Read Article I, Section 10, Clause 1 again.
Ok, lets play the implication game. The states aceded to the Constitution unilaterally, so by implication, they can leave unilaterally.
Read Article I, Section 10, Clause 1 again.
Article I § 10 clause 1: 'Section 10 No State shall ... grant any Title of Nobility.' The election of a President is not a conferring of a title of nobility by a state.
Read Article I § 9 clause 8 again: 'No Title of Nobility shall be granted by the United States.'
Nonsense. They agreed to abide by the provisions of the Constitution when they were admitted to the Union. They were admitted by a vote of Congress.
Nonsense. There's no agreement to "abide by the provisions of the Constitution" anywhere. It does state that the 'Ratification of the Conventions of nine States, shall be sufficient for the Establishment of this Constitution between the States so ratifying the Same.' So, implicitly, the convention of a state can withdraw it's ratification. Forget implicit, the Constitution EXPLICITLY states, 'Full Faith and Credit shall be given in each State to the public Acts, Records, and judicial Proceedings of every other State.'
They were admitted by a vote of Congress.
The originial states were not. And SCOTUS has repeatedly held that the latter additions were admitted as equals of the original states.
And the Constitution EXPLICITLY states the Constitution will be the supreme law of the land, "...any Thing in the Constitution or Laws of any State to the Contrary notwithstanding." So when the public acts, records or judicial Proceedings violate the Constitution then full faith and credit are not warranted.
The originial states were not. And SCOTUS has repeatedly held that the latter additions were admitted as equals of the original states.
The later states were admitted under the provisions outlined in the Constitution, which was adopted by the original 13 states when they ratified it.
Of course. And it applies to those states that are members of the Union, not those that have seceded (no prohibition against it!)
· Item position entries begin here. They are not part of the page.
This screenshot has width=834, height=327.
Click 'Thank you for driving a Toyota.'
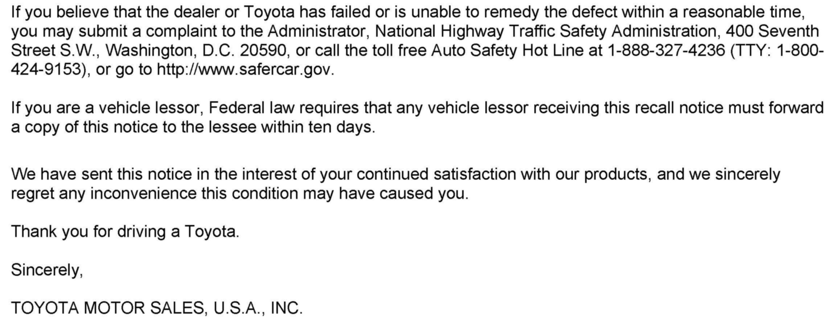point(125,231)
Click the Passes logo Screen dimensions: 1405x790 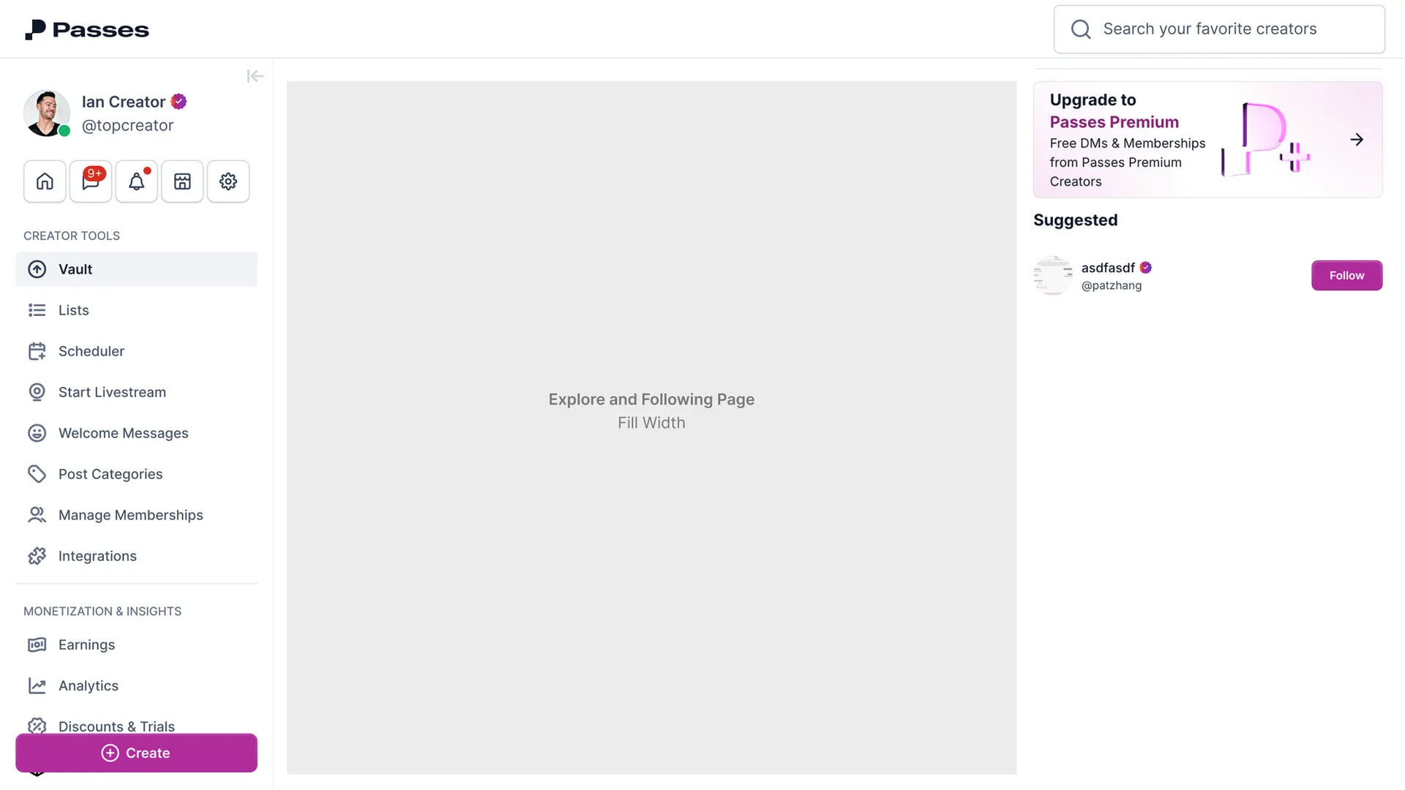(x=87, y=29)
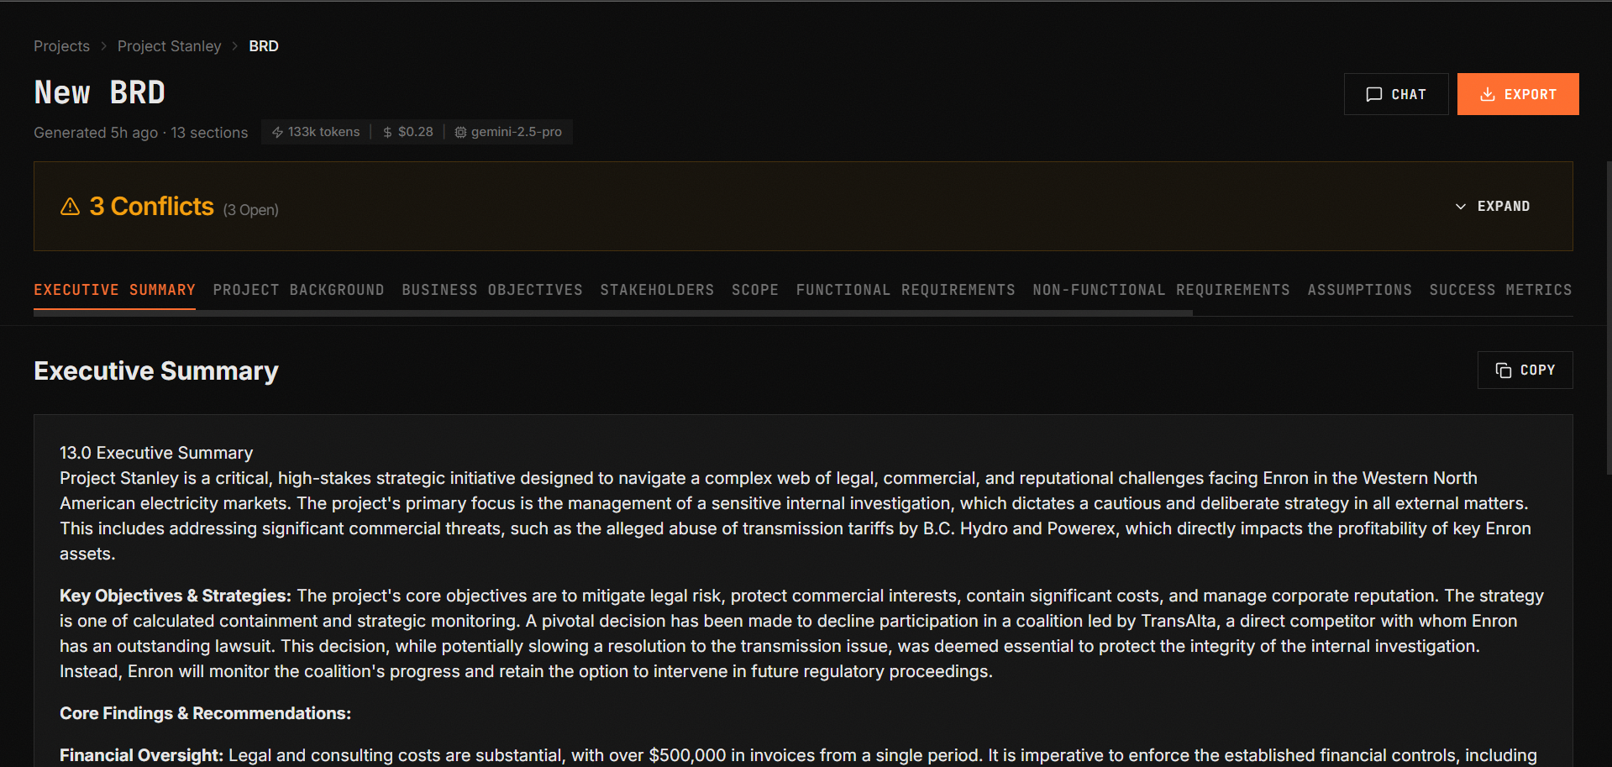Click the copy clipboard icon

point(1503,370)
The later states were admitted under the provisions outlined in the Constitution, which was adopted by the original 13 states when they ratified it.
But the original states did not need congressional approval to be admitted. SCOTUS has ruled the states equal (despite the latter states admission having to be approved by Congress). There still is no requirement for ANY state to seek permission to leave.
interesting read thanks.
I'm not up on much of Civil War history, but didn't I read somewhere that Honest Abe slept with men?
The reasons that politicisna go to war for are generally not the reasons that individuals are motivated to go to war for.Economic reasons are generally the reasons that bring on war but the publicity is for God and Country and that is what the soldiers fight for.